The highlighters are great because they help you figure out why your query matched a document. Unfortunately when they are used in conjuncture with any kind of analyzer that stems the words in the query, it is difficult to figure out WHY the query matches a document. The FVH highlighter and the pre/post tags help a bit, but it is not clear from the docs what the expected behavior of the FVH highlighter is.
I wrote a post a while ago about about the topic but got no discussion going. So I've written a longer deep dive about the subject here.

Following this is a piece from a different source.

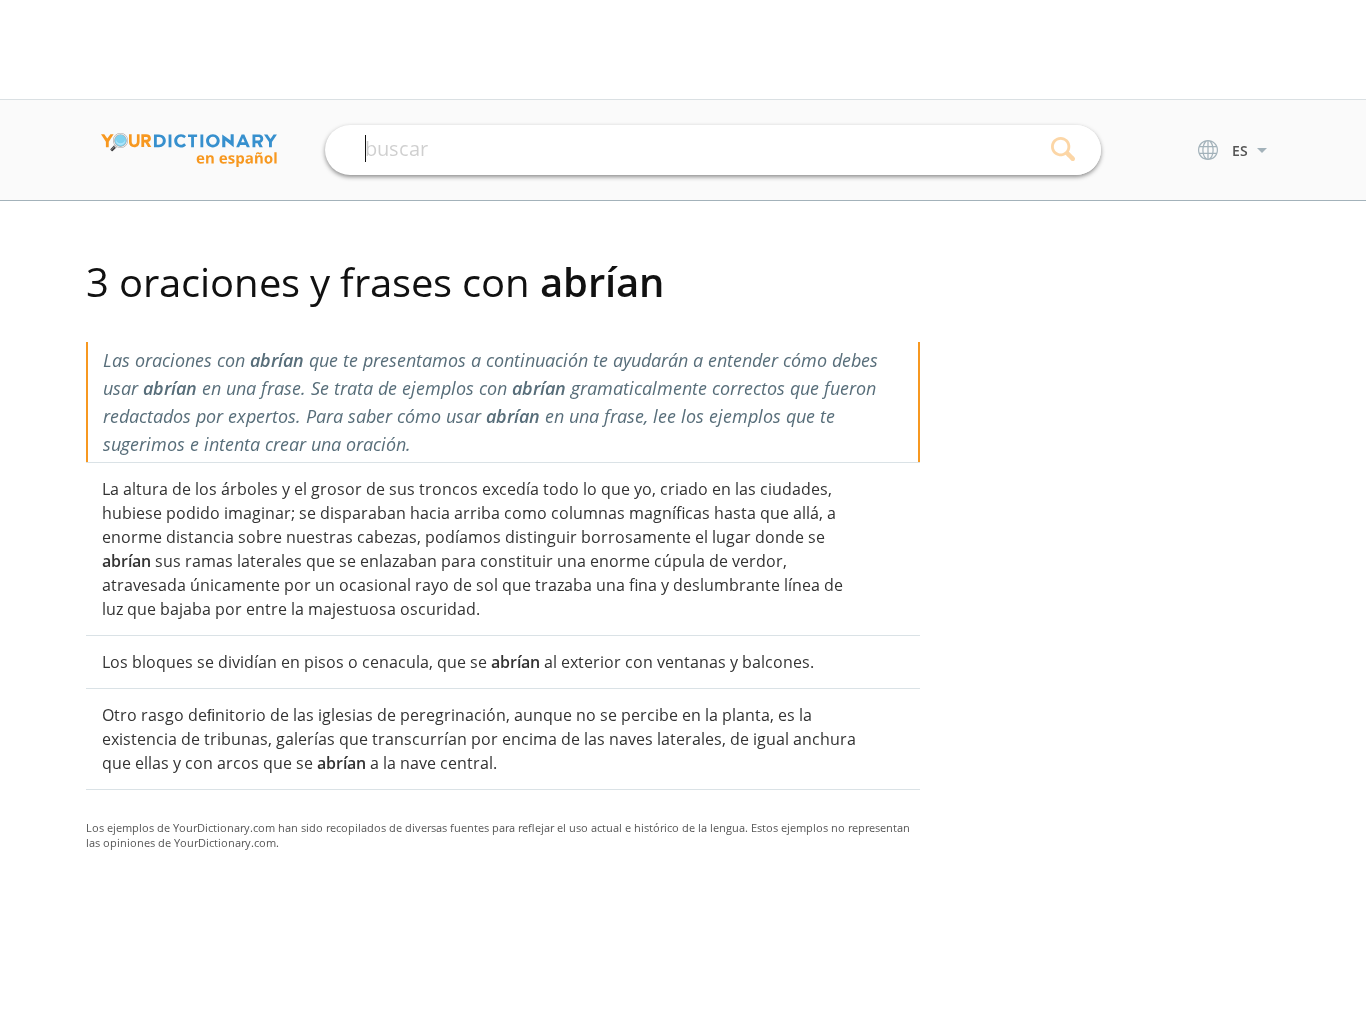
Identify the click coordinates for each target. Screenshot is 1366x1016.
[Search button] (1063, 150)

https://jack-hodkinson.medium.com/reverse-engineering-elasticsearch-highlights-e36ec4164e84
Thanks for the write-up.
One approach for more transparency into what search terms matched might be to use the highlighter that ships with the annotated_text field which is installed as an extra plugin. Although it's designed for use on annotated_text fields it also works with text fields and uses a markdown-like syntax for adding annotations to text e.g. given this doc:
{
"text": "The new hot technology has emerged!"
}
and this query
{
"query": {
"bool": {
"should": [
{"match": {"text": "fabulous"}},
{"match": {"text": "new"}}
],
"must": [
{"match": {"text": "technology"}},
{"wildcard": {"text": "emerg*"}}
]
}
},
"highlight": {
"type": "annotated",
"fields": {
"text": {}
}
}
}
The marked-up result includes which terms matched a section of text:
"highlight": {
"text": [
"The [new](_hit_term=new) hot [technology](_hit_term=technology) has [emerged](_hit_term=text%3Aemerg*)!"
]
}
That could be a nice solution. I've been meaning to try out annotated text too. I'll give it a go. Thanks!